**Challenge**
Rewrite only the entries from the line that contains "pastor (73, 945)" through the line that contains "Believe (41, 1150)", both included, keeping each entry's wording. Scale both coordinates in each answer by 1.2, and round them to whole numbers with halves rounded up.

Rows of pointing data:
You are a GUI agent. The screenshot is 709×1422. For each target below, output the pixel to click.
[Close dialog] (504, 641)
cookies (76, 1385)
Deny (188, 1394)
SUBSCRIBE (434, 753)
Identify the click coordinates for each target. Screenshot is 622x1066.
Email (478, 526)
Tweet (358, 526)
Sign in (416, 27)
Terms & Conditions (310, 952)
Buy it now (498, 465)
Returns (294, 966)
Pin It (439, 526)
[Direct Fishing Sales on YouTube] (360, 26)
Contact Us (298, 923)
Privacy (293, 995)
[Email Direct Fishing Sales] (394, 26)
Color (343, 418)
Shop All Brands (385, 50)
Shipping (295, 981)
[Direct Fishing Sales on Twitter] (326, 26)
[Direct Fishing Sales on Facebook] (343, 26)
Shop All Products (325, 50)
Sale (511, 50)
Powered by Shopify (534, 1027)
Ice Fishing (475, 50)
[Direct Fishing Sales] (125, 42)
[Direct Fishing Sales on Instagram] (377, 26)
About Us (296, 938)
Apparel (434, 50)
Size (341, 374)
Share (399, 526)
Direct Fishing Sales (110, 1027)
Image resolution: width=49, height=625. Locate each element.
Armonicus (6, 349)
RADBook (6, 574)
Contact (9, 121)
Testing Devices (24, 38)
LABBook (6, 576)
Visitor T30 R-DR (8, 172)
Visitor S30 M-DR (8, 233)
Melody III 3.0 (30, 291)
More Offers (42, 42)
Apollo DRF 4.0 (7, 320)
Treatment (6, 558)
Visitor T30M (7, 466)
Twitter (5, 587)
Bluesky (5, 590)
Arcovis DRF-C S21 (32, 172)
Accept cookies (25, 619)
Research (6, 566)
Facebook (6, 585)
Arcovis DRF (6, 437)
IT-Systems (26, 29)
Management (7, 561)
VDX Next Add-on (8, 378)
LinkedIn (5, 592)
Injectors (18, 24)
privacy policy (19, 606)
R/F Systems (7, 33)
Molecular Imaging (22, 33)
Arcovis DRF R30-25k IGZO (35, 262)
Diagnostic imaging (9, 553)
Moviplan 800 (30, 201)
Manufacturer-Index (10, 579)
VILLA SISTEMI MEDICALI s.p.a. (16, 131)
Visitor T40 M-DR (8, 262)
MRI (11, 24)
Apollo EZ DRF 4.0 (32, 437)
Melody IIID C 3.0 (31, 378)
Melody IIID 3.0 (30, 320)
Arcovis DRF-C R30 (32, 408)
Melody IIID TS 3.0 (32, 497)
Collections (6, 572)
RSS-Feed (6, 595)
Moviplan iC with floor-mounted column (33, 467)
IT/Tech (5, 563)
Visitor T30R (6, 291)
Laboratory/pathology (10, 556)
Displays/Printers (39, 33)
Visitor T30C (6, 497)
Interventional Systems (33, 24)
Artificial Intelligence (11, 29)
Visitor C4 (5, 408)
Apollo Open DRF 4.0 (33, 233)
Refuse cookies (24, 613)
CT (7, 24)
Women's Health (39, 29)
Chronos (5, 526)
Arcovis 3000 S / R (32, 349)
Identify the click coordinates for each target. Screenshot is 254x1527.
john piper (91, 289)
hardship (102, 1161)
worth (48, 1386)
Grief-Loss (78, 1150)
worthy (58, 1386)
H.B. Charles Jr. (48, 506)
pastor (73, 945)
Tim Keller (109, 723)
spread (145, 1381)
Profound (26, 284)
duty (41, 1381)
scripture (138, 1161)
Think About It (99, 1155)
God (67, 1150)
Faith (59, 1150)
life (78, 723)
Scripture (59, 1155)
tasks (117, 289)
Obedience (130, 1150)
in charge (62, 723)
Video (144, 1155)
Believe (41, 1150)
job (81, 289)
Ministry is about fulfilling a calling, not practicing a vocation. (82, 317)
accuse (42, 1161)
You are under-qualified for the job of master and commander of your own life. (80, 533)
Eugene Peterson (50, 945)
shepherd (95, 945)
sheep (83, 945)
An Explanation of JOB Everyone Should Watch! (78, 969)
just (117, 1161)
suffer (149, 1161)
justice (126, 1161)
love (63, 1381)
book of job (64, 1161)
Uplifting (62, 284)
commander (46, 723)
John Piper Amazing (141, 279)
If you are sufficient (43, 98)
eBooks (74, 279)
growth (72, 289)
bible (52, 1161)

**Solution to the problem**
pastor (88, 1134)
Tim Keller (131, 868)
spread (174, 1657)
Profound (31, 341)
duty (49, 1657)
scripture (166, 1393)
Think About It (119, 1386)
God (80, 1380)
Faith (71, 1380)
life (94, 868)
Scripture (71, 1386)
tasks (140, 347)
Obedience (156, 1380)
in charge (74, 868)
Video (173, 1386)
Believe (49, 1380)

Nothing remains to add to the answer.